I forgive you. This is certainly not always my most readily accessible sentiment, but nor are they the hardest words I’ve ever uttered. Apparently I might just think that because I’m a woman.

Several weeks ago I had the opportunity to sit in on a taping of HDNet’s “Dan Rather Reports.” The episode I was in attendance for asked the question “Can Women Stop War?” and featured Alice Urusaro Karekezi of Rwanda, Amra Seleskovic of Bosnia-Herzegovina, Mossarat Qadeem of Pakistan, Dima Dabbous-Sensenig of Lebanon, and Ambassador Swanee Hunt.

Amidst discussions of women’s influence during negotiations, how communities respond to widespread gender-based violence, and the role poverty plays in extremism the host, Dan Rather, repeatedly turned to the subject of forgiveness.

“But I want to– pick up on the word “forgiveness.” But based on your experience and your opinion, are women better, faster at forgiveness than men?”

Each time Rather posed the question he framed it in just this way – not simply about forgiveness, but about whether or not women excelled at it. Why is it that we as women always have to be better and faster than men to have anything we do acknowledged??

The reality is that, yes, there are countless stories of women offering forgiveness in circumstances where to do so seems impossible; situations where to withhold forgiveness would be understandable. I work with women in the midst of violent conflict and hear stories like this one all the time: “When you lose a child, it’s not a matter of whether you are from the Palestinian side or the Jewish side. A mother is a mother. We don’t have to shake hands even, we can just walk next to each other. It’s a cold, very realistic, pragmatic way of looking. But we must have mutual respect, and recognize that each side has its own space.”

Many women see forgiveness as a means of survival; they need to forgive in order to get to the day-to-day business of caring for children, finding food for their families, and rebuilding their communities. I think it is important to acknowledge and emulate women’s capacity for forgiveness, yet it is equally as important to not over-simplify it.

During the Dan Rather filming each of the panelists acknowledged women’s tendency towards forgiveness, in most cases highlighting the practical purpose it served. Dima Sensenig of Lebanon, however, presented a different perspective on forgiveness:

I cannot speak for all women. I can speak first for myself and say– I don’t think I can.
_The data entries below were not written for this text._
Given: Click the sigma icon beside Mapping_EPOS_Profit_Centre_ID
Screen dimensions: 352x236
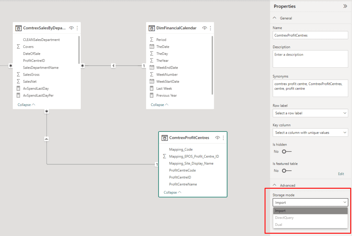Looking at the screenshot, I should click(x=165, y=156).
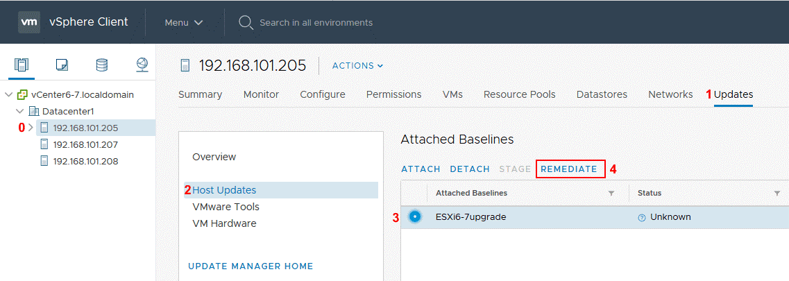Click host icon beside 192.168.101.205 title
Image resolution: width=789 pixels, height=281 pixels.
[185, 66]
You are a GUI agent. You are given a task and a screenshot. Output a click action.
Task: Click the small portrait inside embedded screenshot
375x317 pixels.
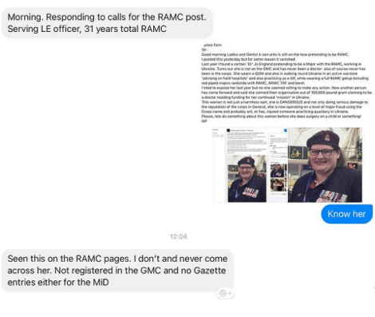click(x=247, y=179)
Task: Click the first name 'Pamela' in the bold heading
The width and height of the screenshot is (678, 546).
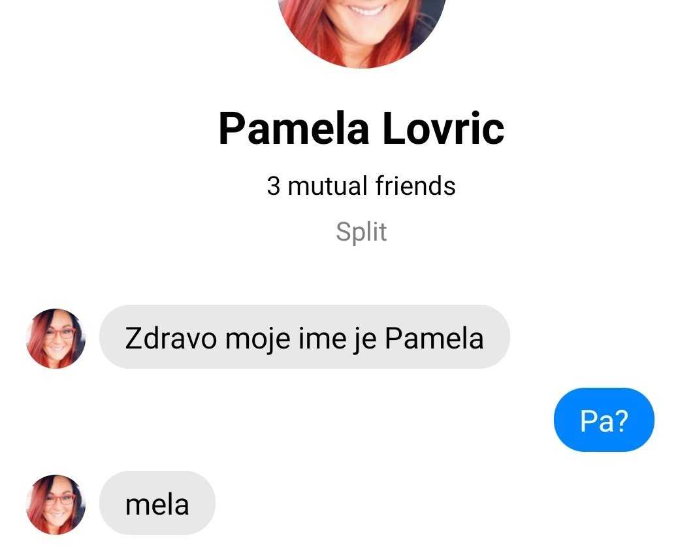Action: click(293, 129)
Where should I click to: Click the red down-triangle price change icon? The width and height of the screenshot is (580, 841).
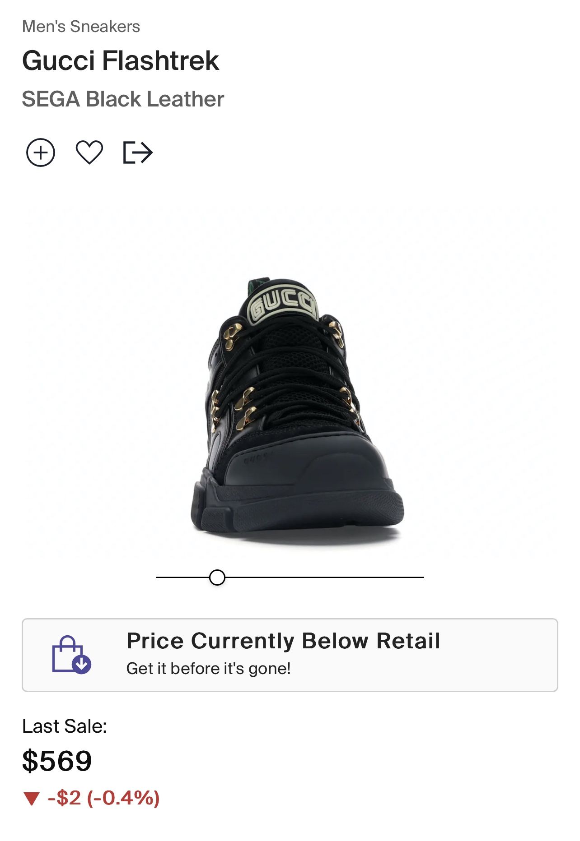(32, 798)
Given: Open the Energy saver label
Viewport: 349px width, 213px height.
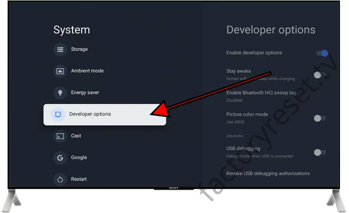Looking at the screenshot, I should pyautogui.click(x=85, y=92).
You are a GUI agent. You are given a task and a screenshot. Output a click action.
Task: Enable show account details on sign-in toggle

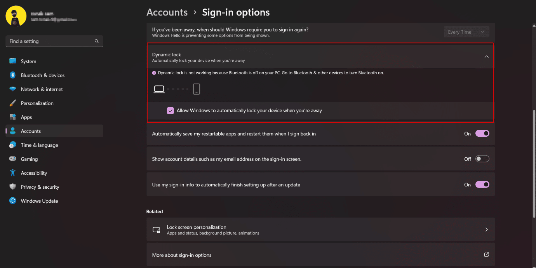pos(482,159)
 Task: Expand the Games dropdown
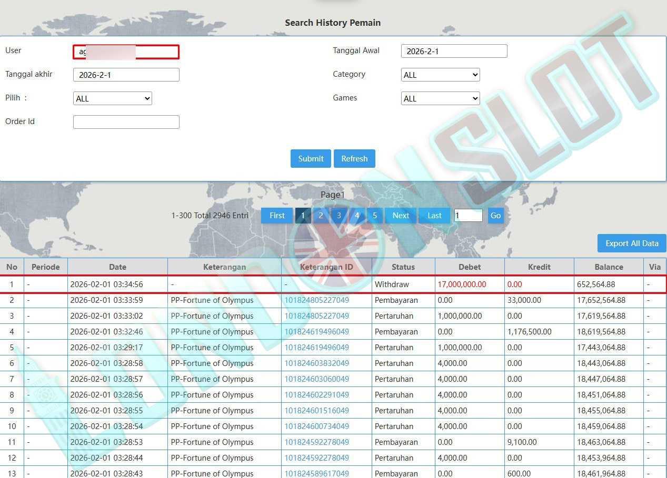click(440, 99)
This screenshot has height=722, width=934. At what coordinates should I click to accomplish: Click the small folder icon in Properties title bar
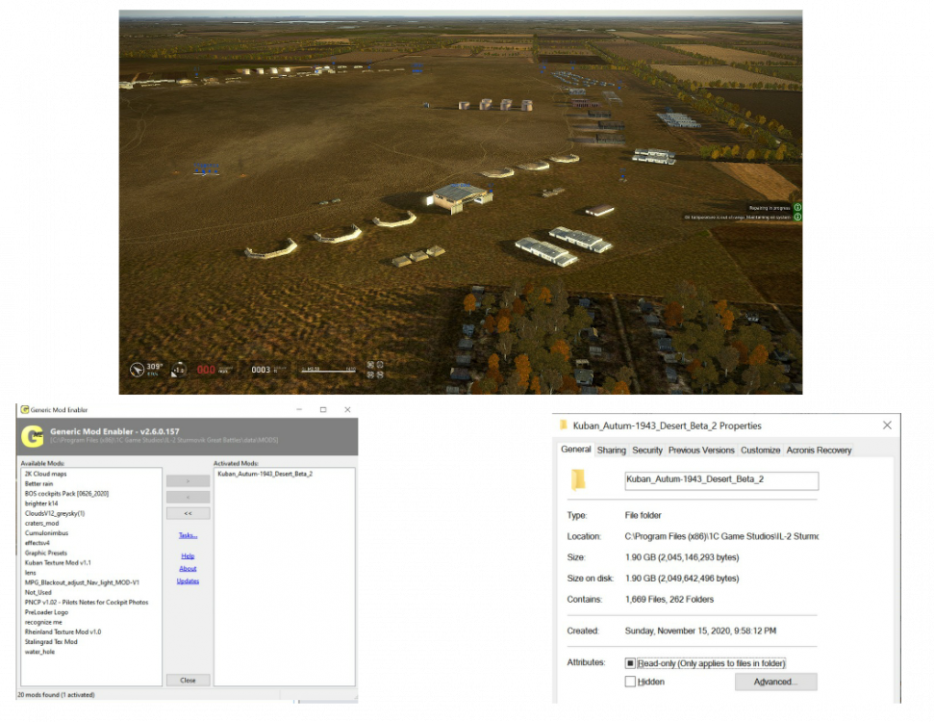[x=563, y=425]
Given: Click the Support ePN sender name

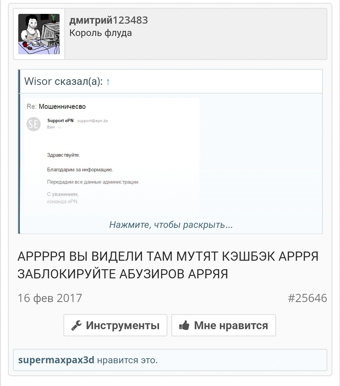Looking at the screenshot, I should pyautogui.click(x=60, y=121).
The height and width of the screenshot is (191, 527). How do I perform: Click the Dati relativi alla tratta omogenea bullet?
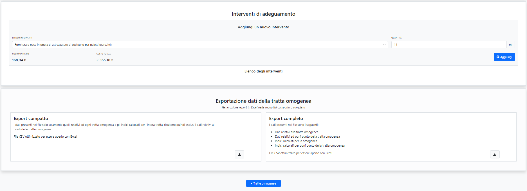pyautogui.click(x=297, y=132)
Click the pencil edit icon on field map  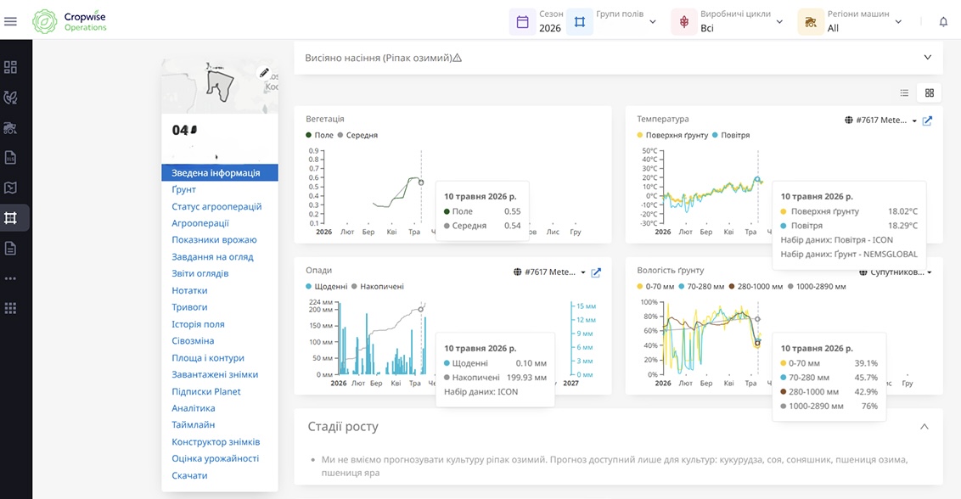(263, 73)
I mean, I’ve seen a lot– throughout the civil war and– I was there when Israel attacked, 1982. I saw a lot of dead bodies and a lot– and a lot of people in– in small pieces in plastic bags, shopping bags, being collected. And I don’t think I can forgive. I’m– that’s speaking for myself. It’s– it’s very hard– it’s incredibly hard.

Women are not innately merciful and saintlike. We are not inhuman. Women, like men, experience anger, despair, and hatred. We do not simply exude, or even effortlessly excel at, forgiveness. Personally, I strive to be compassionate and I challenge myself to be forgiving because I recognize that I and others are served by this. And at times I fail.

Furthermore, even if it is established that women are “better” at forgiving what does that accomplish – aside from letting men off the hook?

I recall, as a teenager, confronting my father (who it should be noted is a supportive father of a feminist daughter) about why it was always my responsibility to do the laundry. Each time I asked he would explain, with genuineness and respect, “It’s because you are better at it.” Yes I was better at not cramming too many clothes into the machine, remembering to move the clothes to the dryer before they wrinkled, and folding each item into a distinct piece of clothing. I recognized that I did this well. And I also knew that my brothers were relinquished from ever having to master these simple tasks because I had been deemed “better at it.”

During a short break from filming, Dan Rather asked the guests more casually why women are so good at forgiving. Without missing a beat, Ambassador Hunt responded with a smirk, “We have a lot of practice.” The panelists and audience erupted in laughter. The implied understanding was that women have a greater capacity to forgive because we are accustomed to forgiving men’s consistent transgressions.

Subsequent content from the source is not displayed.